While the Indian government appreciates Apple's new projects including a Maps development office in Hyderabad and Development Accelerator in Bengaluru, politics are politics and India is playing hardball with Apple. Unless an iPhone plant is announced for India, the Indian Parliament will continue to debate but not pass legislation allowing Apple to open stores. While they said that they would bend the rules, parliament is not buying into it at all. No official news on what happened in these debates has ever been made public.
As far back as May it was being enthusiastically reported that Foxconn Electronics was on the cusp of announcing an iPhone plant in the State of Maharashtra whose capital is Mumbai. Once again, no news follow-up confirmed that development which would have made international headlines.
We're learning today that indeed Foxconn is opening a smartphone plant in India – but it's not for Apple. It's being reported by Chinese-language Commercial Times that Foxconn will begin manufacturing smartphones in India for OnePlus, a Chinese smartphone vendor. Production is set to begin in Q4 2016 according to report.
OnePlus, which previously focused on online trading in the India market, also plans to build its first experience shop in Bengaluru to push sales in the local market, said the paper. India is currently the third largest market for OnePlus, noted the paper.
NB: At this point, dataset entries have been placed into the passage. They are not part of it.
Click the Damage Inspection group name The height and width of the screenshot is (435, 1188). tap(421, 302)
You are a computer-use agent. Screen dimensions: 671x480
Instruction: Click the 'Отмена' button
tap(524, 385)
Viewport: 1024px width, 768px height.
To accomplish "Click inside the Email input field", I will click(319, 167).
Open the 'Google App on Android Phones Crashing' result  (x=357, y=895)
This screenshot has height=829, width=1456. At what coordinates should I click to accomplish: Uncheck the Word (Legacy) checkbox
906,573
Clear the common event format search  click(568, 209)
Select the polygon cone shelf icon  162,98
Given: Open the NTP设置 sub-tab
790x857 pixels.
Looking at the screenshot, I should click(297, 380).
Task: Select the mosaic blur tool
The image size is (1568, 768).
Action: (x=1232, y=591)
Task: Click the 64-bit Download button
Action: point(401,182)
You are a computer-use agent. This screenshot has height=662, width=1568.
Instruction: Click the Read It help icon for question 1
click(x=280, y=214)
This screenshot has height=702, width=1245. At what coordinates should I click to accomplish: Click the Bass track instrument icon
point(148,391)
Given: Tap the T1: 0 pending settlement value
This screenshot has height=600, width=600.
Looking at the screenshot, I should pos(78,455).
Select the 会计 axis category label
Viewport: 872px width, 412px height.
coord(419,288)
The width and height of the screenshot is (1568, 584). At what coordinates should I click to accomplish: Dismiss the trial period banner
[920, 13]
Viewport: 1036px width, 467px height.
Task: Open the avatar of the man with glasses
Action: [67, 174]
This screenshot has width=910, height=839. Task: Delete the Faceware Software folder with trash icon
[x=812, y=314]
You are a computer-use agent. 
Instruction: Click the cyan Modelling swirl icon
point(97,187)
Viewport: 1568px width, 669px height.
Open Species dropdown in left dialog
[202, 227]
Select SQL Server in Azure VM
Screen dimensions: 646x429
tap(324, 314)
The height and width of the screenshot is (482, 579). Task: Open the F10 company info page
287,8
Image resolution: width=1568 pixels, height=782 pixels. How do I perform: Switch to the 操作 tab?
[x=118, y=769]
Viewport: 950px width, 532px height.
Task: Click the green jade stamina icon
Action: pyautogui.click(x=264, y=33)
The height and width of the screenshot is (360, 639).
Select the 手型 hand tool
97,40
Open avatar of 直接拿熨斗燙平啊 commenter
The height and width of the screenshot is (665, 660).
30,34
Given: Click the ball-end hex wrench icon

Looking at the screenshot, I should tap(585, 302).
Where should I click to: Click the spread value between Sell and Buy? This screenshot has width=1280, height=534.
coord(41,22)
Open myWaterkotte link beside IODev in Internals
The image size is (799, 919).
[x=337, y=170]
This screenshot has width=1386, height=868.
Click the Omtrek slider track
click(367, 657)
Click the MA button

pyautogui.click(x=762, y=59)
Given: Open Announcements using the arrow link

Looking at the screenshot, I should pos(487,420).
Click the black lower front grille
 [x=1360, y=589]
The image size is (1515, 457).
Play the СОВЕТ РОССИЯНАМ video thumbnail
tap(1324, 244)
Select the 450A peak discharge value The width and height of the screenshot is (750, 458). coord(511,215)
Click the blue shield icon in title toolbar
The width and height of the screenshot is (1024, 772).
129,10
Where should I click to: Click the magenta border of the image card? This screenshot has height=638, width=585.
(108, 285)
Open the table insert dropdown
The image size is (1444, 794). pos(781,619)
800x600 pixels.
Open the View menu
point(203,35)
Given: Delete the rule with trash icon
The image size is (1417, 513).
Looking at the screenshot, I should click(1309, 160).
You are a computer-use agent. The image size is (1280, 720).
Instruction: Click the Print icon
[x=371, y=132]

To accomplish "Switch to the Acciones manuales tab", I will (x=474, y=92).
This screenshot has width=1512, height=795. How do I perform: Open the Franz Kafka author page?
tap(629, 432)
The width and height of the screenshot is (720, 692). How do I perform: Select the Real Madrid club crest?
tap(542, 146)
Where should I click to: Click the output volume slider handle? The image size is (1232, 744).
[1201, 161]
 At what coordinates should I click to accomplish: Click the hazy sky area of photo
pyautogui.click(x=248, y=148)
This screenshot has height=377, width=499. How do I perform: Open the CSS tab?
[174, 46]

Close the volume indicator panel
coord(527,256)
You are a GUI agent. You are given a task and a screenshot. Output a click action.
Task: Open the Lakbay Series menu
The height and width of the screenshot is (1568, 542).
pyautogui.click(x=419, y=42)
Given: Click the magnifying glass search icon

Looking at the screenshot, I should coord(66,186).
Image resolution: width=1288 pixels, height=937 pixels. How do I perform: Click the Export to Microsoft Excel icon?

This saga of an iPhone Plant not being announced in India is now a bit of a mystery, but not totally. Foxconn obviously can't commit to opening an iPhone Plant unless Apple is committed to the plan. So what is the holdup? The Indian government has been true to form; open a plant, get permission to open a store. It's that simple. But not for Apple.
Of course matters are getting more complicated now with Apple opening a plant because India is now demanding that Apple devices be embedded with a new Government biometric security system.
We reported earlier this month that "India's relationship with the global tech industry has become increasingly fraught. This year alone, the government has banned Facebook's free web service and declined to exempt Apple from local sourcing rules and open its own stores. Now India could force companies to use technology cooked up in a government-funded lab."
The report further noted that the new Indian Government "initiative is part of a national biometric identity program called Aadhaar (Hindi for foundation). Millions of Indians use fingerprint and iris-scan authentication to access a range of public and private services that now includes banking. Failure to join the effort could limit the tech industry's access to a vast and growing market, but companies like Apple and Google are expected to resist opening up their phones and operating systems to the Indian registration, encryption and security technology. In fact, Bloomberg reported that Apple didn't even attend the Government meeting over the new system.
While Samsung was quick to cave to India's demands, Apple is obviously in a tough position. Any bending here would open a can of worms with the EU and with US authorities including the DOJ about back doors to work around encryption.
Until the government drops their demands of Apple devices having to carry the new Indian security system on iOS devices and likely Macs, the news of an Apple plant is likely to fade into history. Without major intervention by Prime Minister Modi on this issue, Apple and other US companies will be forced to see this as a means of market protectionism and only a trade war will help to end this stalemate. And the way the U.S. government feels about wanting Apple to bend on security themselves, it's looking like this is going to be a painful time for Apple. They can't go along with an Indian security system, but they can't be locked out of the next great market for Apple products.